The Aftermath of Christmas
Hi Everybody,
Wow!!! The aftermath of Christmas…..I love the holidays, and all the cozy, childlike traditions we embrace. The old decorations we hang on the tree from bygone years, that bring back memories, the trees we put in the same place and decorate in the same way. I love that my kids come home, though never for as long as I'd like (like forever….or what about a time machine to take us back to the years when they were tiny and we waited for Santa Claus to arrive, breathlessly!!! And I knew that they would be home for years and years, instead of all grown up, and only home now for days). Christmas brings back so many memories, many of them so tender, and others so bittersweet (like those that include my son Nick, who is no longer here). But even grown up Christmases, with adult kids, are fun. They're just different than they used to be. Everything now is in High Definition, and rushes past at lightning speed. We wait for Christmas all year, and it's over before you know it.
So now, the kids have left, save my college senior who still lives with me, in a separate apartment in the house, with an incredibly full and busy life. But mine is pretty busy too. The others have gone, their rooms are empty again, they left with their dogs, their gifts, and left a trail of small things behind. And for one precious week, when they're here for Christmas, I can almost pretend that they are kids again, but not quite. We cooked dinners together, had lunch in the kitchen, and had breakfast together every day. Sheer heaven for me. I flew from Paris to be in San Francisco with them, and just missed the giant snowstorm that shut the Paris airport down (and airports all over Europe). I got out right before they closed the airport, and get out by the skin of my teeth every year, and made it home the day before the kids. They're off to their own cities again, and after I organize things a little, I will be off to Europe again, to freezing weather and probably more snow. (And it's cold in San Francisco too). Each of my kids came home with their dog, so the house was full of laughing, barking, and friends visiting. And the only thing we couldn't fit in this year was baking brownies for our friends, there just wasn't time. Next year.
There were some really fun times, family dinners, lots of cooking, and one night when we all cooked, and danced in the kitchen while we did. I love all the activity and chaos that goes with having a big family (if not, why have so many kids? I have always loved everything that goes with it, multiplied by nine). And dancing in the kitchen while cooking is fine with me, better than fine. In fact, it seems so deadly dull in the kitchen now without them, and all the music, dogs and noise. Big families are not for everyone, but they suit me just fine!!! The kids are the greatest joy of my life, and my house has been much too quiet since they left home.
.....
- Directions
A - Answer these questions from the post about the aftermath of Christmas:
(i) From which city did the writer fly to be in San Francisco with the kids?
(ii) What was the only thing the family couldn't fit in this year?
(iii) What did everyone do one night while they all cooked?
B - Carry the post about the aftermath of Christmas forward from its final sentence.
.....
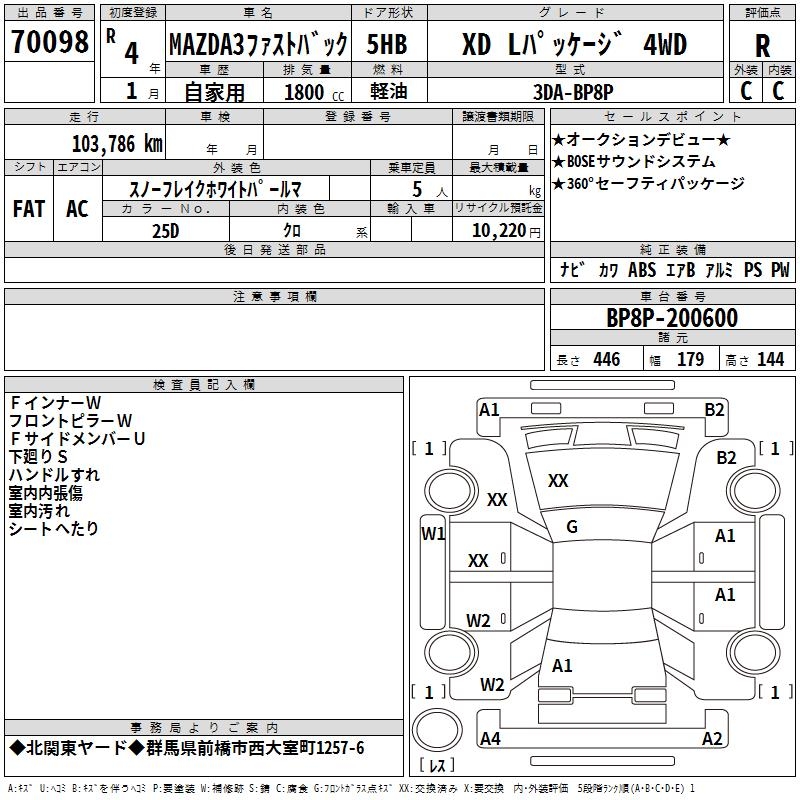Select the A4 rear bumper damage mark
Viewport: 800px width, 800px height.
point(490,739)
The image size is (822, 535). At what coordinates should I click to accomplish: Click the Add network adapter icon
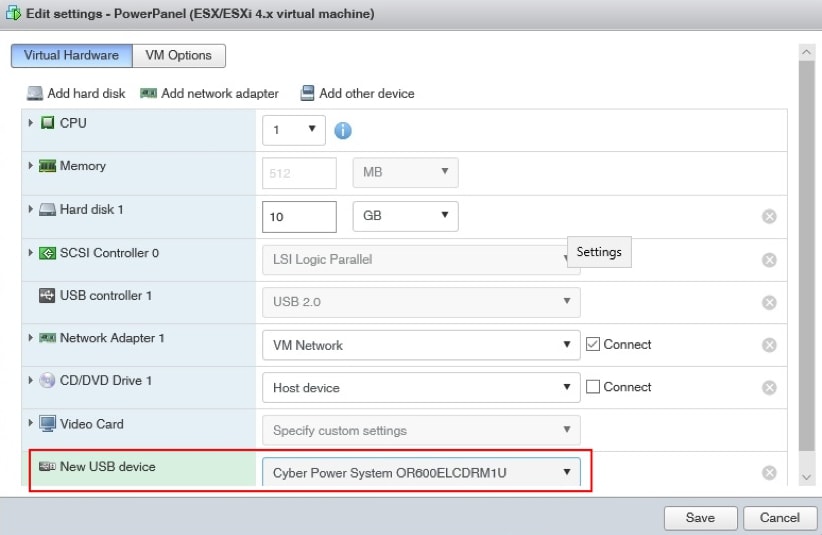[x=149, y=93]
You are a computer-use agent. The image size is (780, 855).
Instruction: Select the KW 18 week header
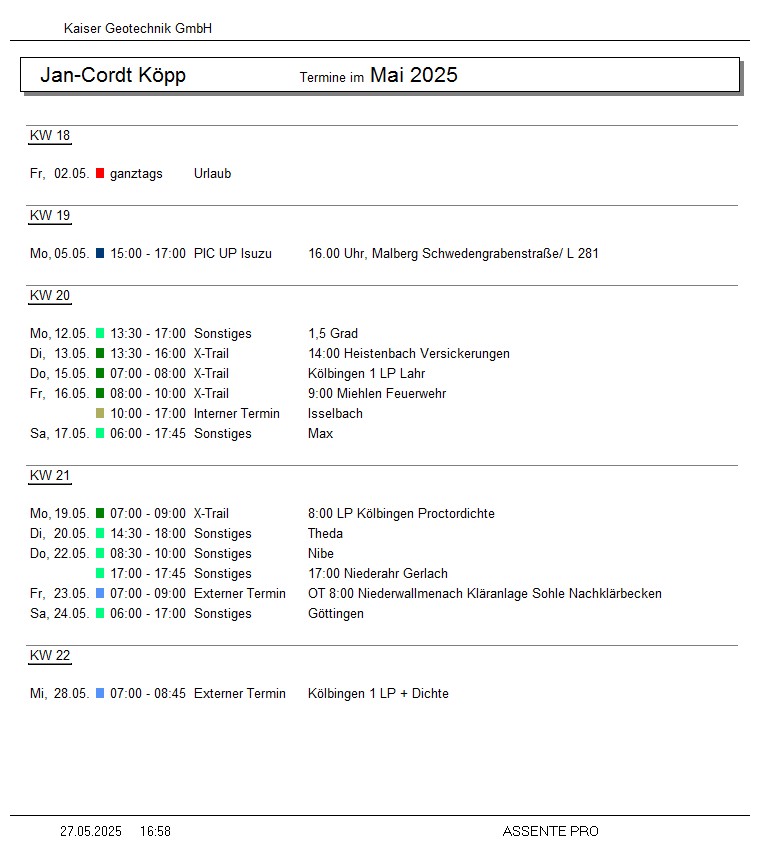(50, 136)
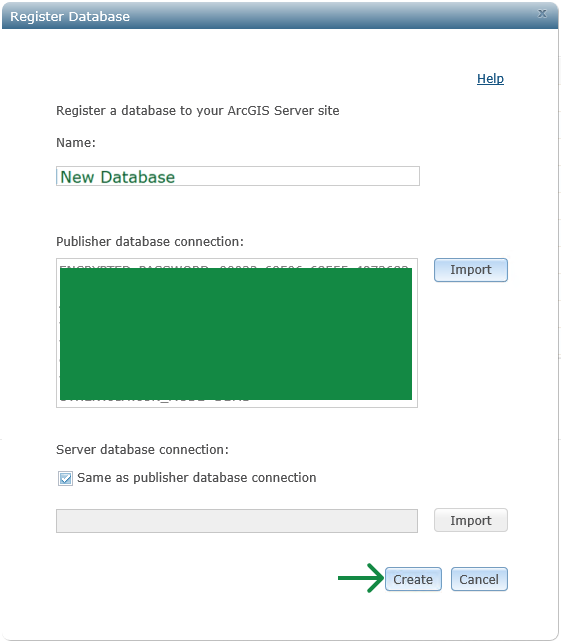The width and height of the screenshot is (561, 643).
Task: Click the Server database connection: label
Action: click(x=142, y=449)
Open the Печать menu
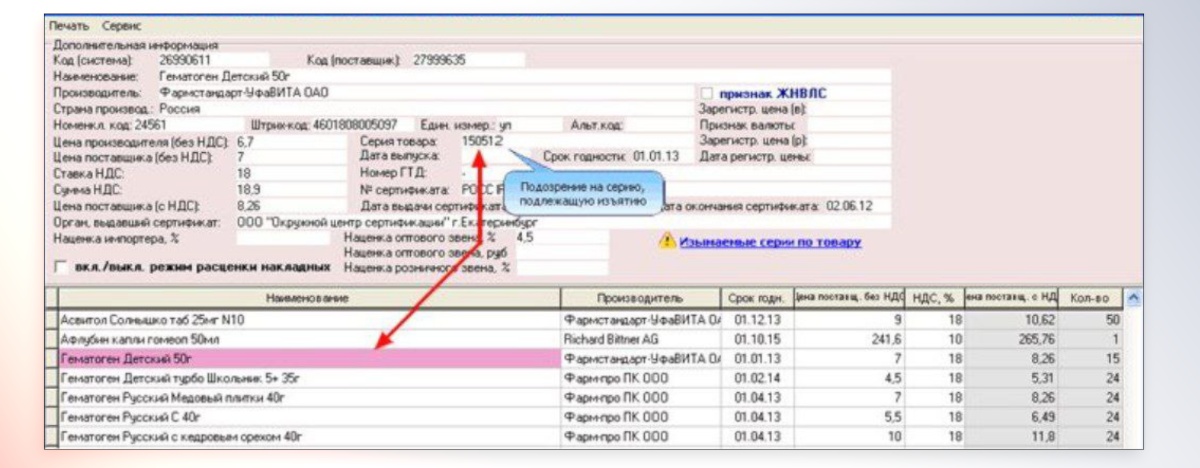The width and height of the screenshot is (1200, 468). coord(69,25)
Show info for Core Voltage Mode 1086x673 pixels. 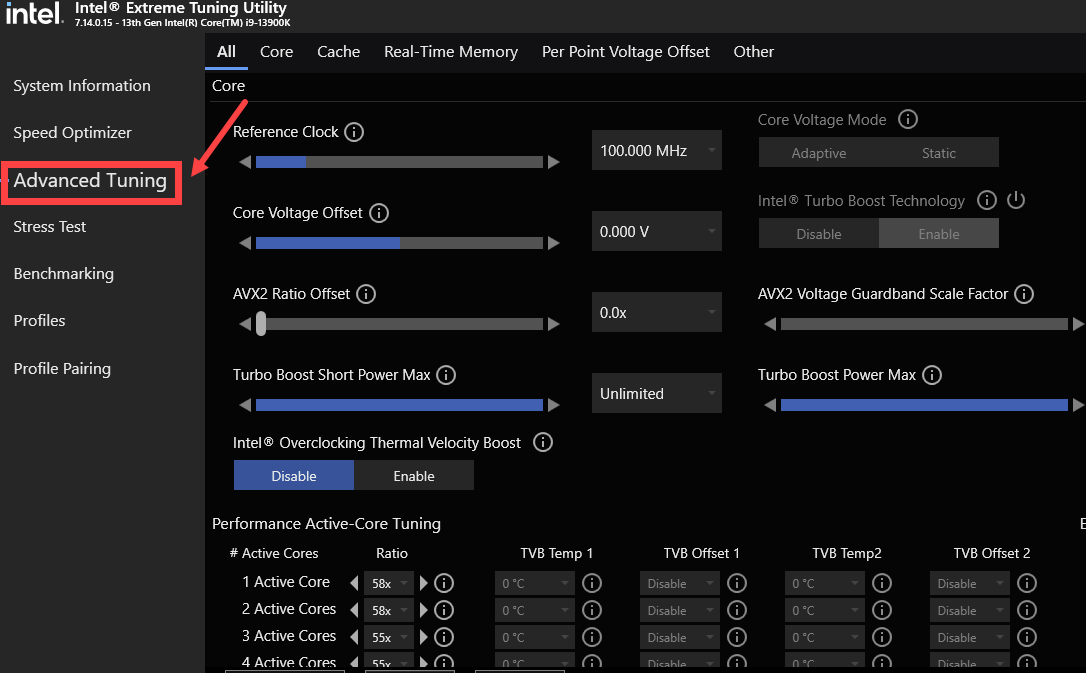click(x=908, y=120)
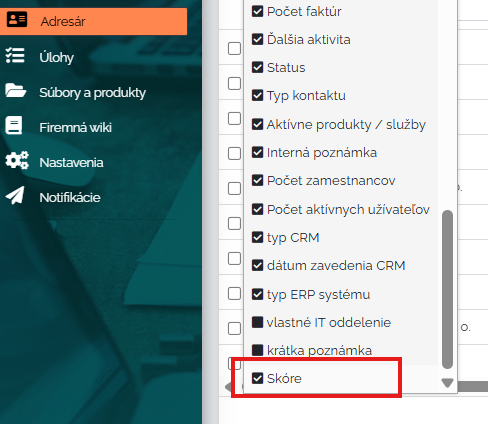Click the Firemná wiki book icon

coord(14,125)
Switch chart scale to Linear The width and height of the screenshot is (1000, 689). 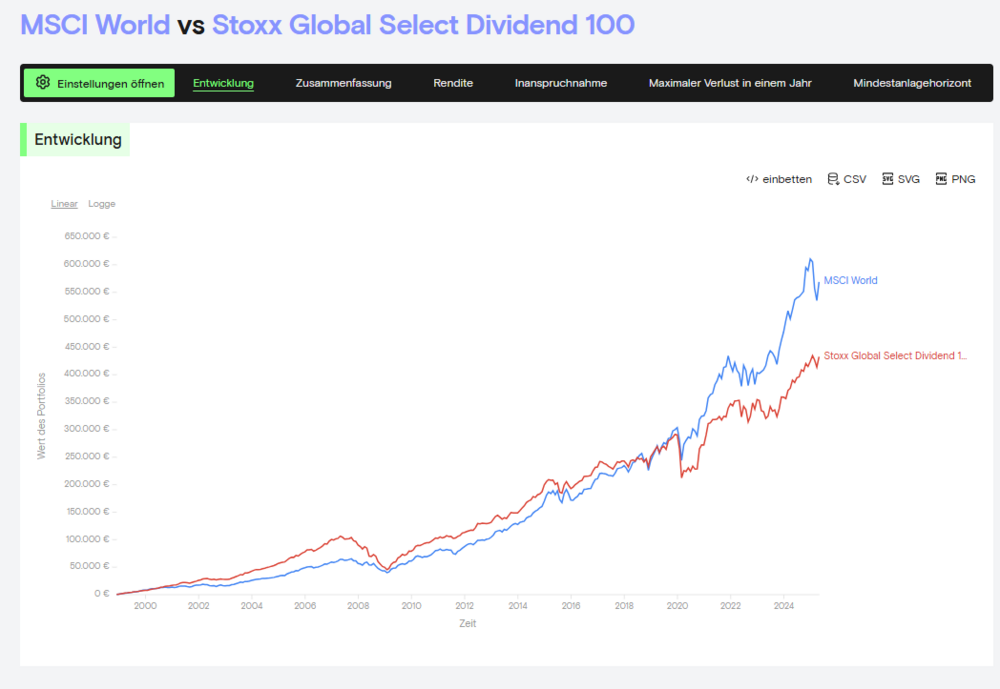pyautogui.click(x=64, y=204)
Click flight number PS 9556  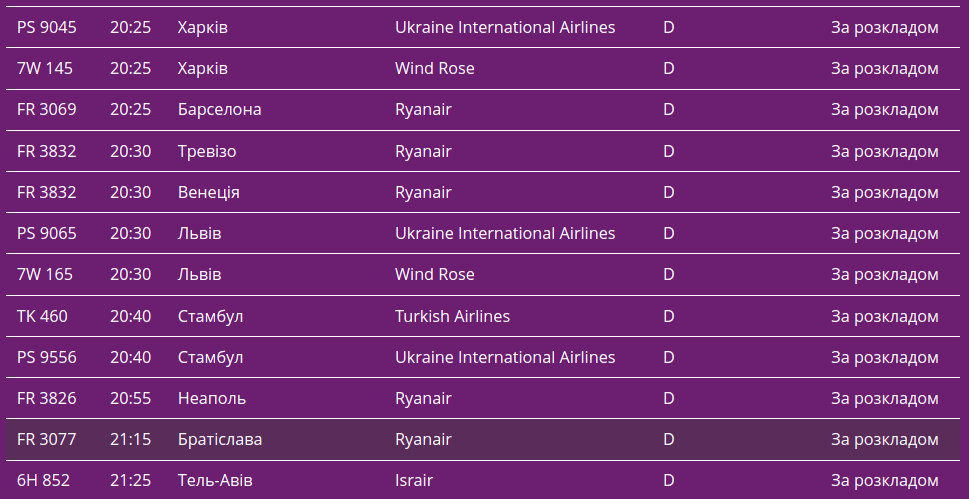[x=47, y=357]
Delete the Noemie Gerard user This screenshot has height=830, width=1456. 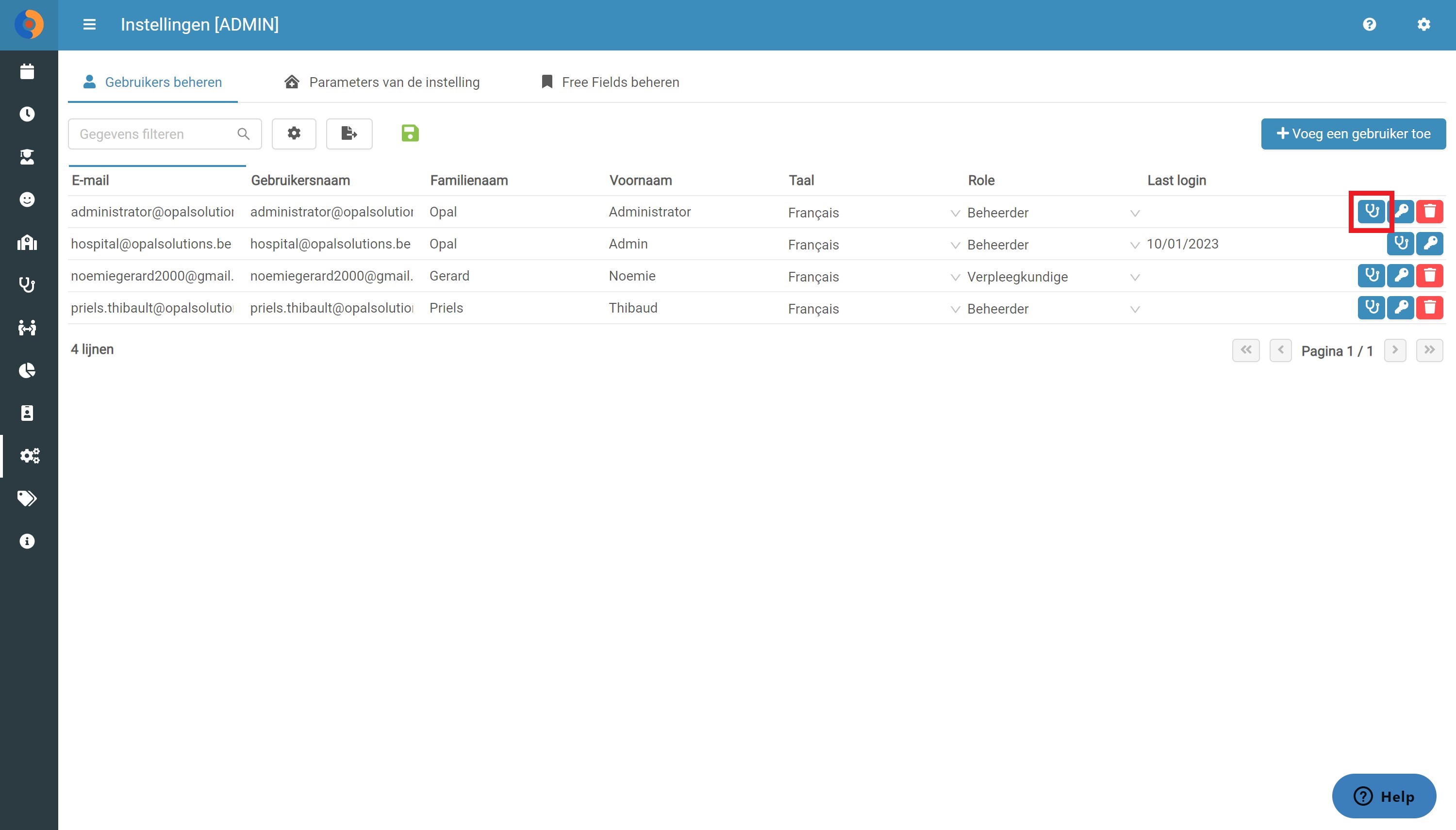tap(1429, 276)
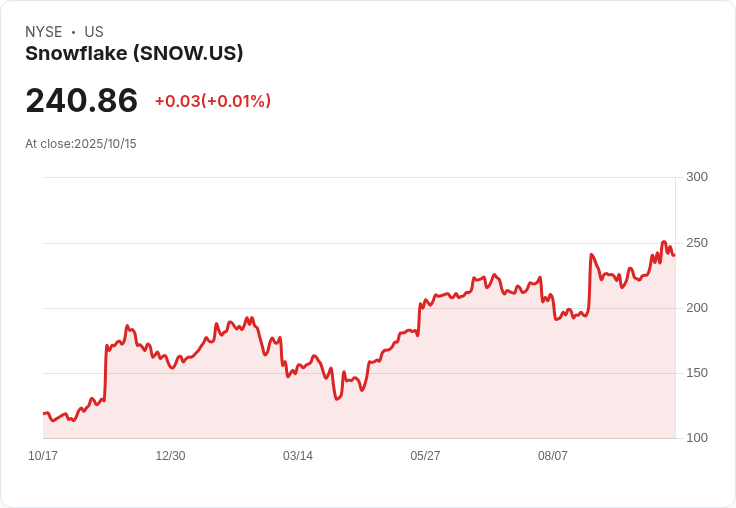Screen dimensions: 736x508
Task: Click the 300 y-axis label
Action: point(696,177)
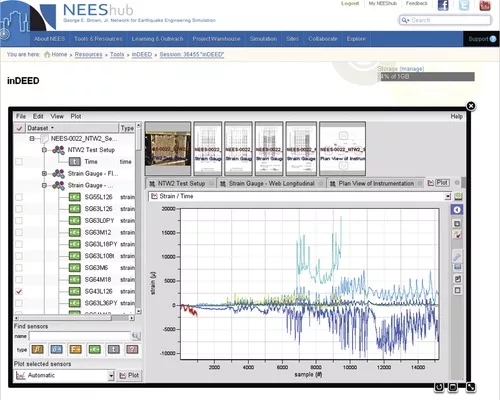Open the inDEED breadcrumb link

(142, 54)
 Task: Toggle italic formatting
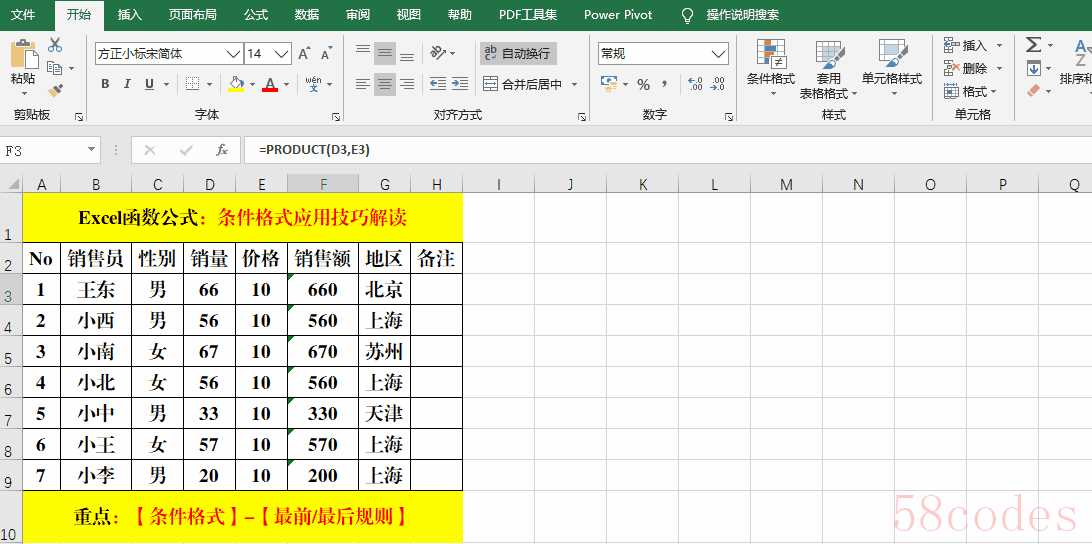click(x=128, y=85)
.....
- Response list
A -
(i) Paris.
(ii) Baking brownies for their friends.
(iii) They danced in the kitchen.

B -
There were sobering moments this Christmas too, with one member of the family ill, recently diagnosed, and our love and attention and concern was focused on him. But with so many people loving and caring for him, we hope that he'll do well, and recover soon. But things like that are a reality that none of us can escape, and remind me of what I write about—-that no matter how perfect our lives seem to people outside the family, or how fortunate one is, how blessed, or how materially comfortable, none of us can escape the dangers, sadnesses and sometimes bad surprises in life. We are so grateful for the happy moments and good times, but no one is exempt from the bad moments too. They are better when shared, but no one can escape the bumps in the road. (I had an email from a friend 2 days ago, that his mother is very sick, and 2 of my friends in Europe are ill too). Our human frailty and vulnerability is a common bond we all share. We can't escape our own humanity, our frailties, and those of the people we love. It's a good reminder to reach out to people we care about, at whatever age. It's good to stay close and spend time with those we love.
I hope that your holidays were as good as you hoped they would be, or even better, and that the memories will keep you warm for a long time. And if for whatever reason, your holidays fell short this year, then put them behind you, like last year's Christmas decorations, and let's move ahead into a bright, healthy, exciting new year. Let's all look forward to the blessings and good times ahead. May the coming year be a wonderful one for you, and may all your dreams come true.